◆ **PROBLEM**
Exactly reproduce the line containing "0W-40 (422, 573)" together with every line after it, through the end of the entries, and give nothing more.

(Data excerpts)
○ ○ ○ ○ ○
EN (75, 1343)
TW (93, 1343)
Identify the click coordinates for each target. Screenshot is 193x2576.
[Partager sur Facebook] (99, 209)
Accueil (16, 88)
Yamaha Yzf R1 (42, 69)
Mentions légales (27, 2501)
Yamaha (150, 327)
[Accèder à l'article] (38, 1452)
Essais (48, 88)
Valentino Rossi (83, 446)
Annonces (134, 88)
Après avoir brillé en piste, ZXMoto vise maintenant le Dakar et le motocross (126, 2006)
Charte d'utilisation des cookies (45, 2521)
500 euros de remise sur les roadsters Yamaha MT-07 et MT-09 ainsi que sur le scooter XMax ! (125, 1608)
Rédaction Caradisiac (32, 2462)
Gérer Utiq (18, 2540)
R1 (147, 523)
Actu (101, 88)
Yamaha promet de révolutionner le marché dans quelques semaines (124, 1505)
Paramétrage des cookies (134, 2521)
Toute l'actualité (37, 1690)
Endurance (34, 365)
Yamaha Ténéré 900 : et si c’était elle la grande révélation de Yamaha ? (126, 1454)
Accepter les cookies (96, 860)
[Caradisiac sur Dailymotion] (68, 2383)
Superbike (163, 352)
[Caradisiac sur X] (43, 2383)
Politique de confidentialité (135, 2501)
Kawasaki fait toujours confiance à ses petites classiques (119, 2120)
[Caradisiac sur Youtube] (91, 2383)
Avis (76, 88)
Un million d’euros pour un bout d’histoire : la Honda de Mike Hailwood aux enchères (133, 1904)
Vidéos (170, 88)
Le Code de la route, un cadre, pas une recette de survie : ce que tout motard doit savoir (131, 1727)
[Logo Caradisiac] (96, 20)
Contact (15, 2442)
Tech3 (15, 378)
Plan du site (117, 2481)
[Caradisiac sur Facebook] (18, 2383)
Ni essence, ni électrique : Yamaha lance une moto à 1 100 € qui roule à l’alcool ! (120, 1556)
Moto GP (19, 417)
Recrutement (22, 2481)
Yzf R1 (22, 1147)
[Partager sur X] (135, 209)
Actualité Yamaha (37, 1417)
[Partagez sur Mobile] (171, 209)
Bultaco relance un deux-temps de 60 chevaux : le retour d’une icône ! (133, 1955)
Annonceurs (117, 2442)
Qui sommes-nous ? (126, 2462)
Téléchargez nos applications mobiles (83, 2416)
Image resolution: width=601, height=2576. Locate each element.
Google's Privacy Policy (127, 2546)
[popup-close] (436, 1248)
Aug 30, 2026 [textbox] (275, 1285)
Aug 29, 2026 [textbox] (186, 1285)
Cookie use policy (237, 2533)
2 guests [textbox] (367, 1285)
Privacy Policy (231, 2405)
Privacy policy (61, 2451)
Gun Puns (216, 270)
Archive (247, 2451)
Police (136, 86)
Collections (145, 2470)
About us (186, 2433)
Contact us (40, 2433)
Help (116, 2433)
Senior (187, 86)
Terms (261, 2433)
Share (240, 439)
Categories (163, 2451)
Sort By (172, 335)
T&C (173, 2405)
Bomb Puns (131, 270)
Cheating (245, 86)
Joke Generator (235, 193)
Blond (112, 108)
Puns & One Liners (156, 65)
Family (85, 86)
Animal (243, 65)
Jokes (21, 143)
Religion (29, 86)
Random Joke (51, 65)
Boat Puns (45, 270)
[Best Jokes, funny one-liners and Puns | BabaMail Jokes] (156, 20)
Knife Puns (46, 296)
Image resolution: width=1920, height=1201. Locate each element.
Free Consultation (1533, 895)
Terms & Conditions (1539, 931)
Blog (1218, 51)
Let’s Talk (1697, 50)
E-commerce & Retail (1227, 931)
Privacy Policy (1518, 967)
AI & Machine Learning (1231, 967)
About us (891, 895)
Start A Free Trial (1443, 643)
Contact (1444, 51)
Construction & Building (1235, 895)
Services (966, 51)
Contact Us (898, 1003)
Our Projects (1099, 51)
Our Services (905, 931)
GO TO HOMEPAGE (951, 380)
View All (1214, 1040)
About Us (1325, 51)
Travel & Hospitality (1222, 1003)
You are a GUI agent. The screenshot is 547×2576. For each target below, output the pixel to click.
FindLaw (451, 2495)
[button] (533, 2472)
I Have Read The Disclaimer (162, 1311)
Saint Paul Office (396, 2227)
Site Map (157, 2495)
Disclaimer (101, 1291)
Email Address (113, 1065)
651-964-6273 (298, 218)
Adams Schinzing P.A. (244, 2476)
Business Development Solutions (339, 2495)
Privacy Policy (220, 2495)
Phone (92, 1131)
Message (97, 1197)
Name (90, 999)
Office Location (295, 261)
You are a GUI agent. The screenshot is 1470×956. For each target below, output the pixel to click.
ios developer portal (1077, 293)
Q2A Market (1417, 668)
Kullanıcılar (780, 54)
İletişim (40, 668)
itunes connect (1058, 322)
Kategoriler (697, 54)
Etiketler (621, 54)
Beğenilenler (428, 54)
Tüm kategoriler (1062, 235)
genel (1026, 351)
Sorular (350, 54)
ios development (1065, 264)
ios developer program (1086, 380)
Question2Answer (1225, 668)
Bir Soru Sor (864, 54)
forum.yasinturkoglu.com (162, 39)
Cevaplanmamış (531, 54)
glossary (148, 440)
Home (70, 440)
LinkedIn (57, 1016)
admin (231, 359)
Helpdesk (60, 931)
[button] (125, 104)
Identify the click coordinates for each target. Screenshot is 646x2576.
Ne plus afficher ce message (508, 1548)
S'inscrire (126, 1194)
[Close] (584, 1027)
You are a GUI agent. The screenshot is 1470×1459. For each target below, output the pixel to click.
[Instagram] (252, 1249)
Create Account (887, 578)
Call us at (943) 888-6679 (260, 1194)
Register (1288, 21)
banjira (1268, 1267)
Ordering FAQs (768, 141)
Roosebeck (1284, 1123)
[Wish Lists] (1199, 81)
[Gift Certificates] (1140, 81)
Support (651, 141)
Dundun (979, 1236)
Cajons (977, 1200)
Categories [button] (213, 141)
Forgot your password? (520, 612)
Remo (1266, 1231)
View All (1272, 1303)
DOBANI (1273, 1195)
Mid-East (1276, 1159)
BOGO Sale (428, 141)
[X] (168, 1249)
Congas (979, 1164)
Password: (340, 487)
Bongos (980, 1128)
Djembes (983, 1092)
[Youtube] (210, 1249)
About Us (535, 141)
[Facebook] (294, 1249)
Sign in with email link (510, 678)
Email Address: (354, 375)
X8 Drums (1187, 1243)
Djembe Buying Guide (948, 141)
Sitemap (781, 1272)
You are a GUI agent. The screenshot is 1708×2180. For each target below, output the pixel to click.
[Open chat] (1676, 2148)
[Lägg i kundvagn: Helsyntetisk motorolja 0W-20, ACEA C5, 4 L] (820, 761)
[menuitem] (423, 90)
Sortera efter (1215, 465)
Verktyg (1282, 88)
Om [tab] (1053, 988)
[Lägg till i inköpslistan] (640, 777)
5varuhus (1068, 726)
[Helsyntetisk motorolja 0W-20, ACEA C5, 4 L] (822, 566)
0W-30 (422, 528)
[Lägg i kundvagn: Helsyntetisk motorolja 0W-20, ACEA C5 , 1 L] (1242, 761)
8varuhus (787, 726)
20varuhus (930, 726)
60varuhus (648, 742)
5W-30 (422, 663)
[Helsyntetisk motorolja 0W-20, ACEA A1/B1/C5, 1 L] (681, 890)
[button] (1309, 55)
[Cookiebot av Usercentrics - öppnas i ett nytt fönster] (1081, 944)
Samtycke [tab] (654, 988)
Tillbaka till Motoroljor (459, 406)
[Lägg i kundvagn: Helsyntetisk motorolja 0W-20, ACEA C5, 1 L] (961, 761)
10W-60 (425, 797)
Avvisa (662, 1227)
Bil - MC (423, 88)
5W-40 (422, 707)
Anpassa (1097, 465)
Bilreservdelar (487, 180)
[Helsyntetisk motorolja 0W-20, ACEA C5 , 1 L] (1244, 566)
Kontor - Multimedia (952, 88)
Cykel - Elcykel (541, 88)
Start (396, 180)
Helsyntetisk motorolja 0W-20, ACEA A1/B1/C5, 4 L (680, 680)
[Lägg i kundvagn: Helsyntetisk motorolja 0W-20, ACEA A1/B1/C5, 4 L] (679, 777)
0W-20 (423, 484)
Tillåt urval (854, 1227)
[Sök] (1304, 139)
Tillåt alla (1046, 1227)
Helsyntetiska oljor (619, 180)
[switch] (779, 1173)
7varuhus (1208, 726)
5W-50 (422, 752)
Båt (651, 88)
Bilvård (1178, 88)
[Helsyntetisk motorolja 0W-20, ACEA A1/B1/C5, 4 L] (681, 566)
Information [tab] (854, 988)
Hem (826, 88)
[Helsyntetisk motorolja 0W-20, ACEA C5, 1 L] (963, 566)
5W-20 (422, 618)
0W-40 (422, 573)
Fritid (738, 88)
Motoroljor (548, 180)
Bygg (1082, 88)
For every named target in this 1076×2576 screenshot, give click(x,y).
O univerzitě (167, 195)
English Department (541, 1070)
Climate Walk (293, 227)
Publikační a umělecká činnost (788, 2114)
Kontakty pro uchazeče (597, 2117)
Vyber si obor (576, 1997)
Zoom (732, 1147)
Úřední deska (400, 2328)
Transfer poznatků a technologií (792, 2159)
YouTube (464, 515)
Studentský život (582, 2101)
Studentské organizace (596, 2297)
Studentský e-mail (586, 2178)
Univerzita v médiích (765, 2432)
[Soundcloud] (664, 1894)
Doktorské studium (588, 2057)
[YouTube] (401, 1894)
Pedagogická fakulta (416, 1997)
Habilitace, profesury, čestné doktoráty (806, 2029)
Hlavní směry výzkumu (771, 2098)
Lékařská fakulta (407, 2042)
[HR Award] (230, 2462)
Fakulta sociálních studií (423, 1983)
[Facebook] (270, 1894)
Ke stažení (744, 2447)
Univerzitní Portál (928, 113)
○ ○ ○ ○ ○
◆ **WRITTEN REPLY**
0W-40 (422, 573)
Fritid (738, 88)
Motoroljor (548, 180)
Bygg (1082, 88)
For every named target in this 1076×2576 screenshot, give click(x,y).
O univerzitě (167, 195)
English Department (541, 1070)
Climate Walk (293, 227)
Publikační a umělecká činnost (788, 2114)
Kontakty pro uchazeče (597, 2117)
Vyber si obor (576, 1997)
Zoom (732, 1147)
Úřední deska (400, 2328)
Transfer poznatků a technologií (792, 2159)
YouTube (464, 515)
Studentský život (582, 2101)
Studentské organizace (596, 2297)
Studentský e-mail (586, 2178)
Univerzita v médiích (765, 2432)
[Soundcloud] (664, 1894)
Doktorské studium (588, 2057)
[YouTube] (401, 1894)
Pedagogická fakulta (416, 1997)
Habilitace, profesury, čestné doktoráty (806, 2029)
Hlavní směry výzkumu (771, 2098)
Lékařská fakulta (407, 2042)
[HR Award] (230, 2462)
Fakulta sociálních studií (423, 1983)
[Facebook] (270, 1894)
Ke stažení (744, 2447)
Univerzitní Portál (928, 113)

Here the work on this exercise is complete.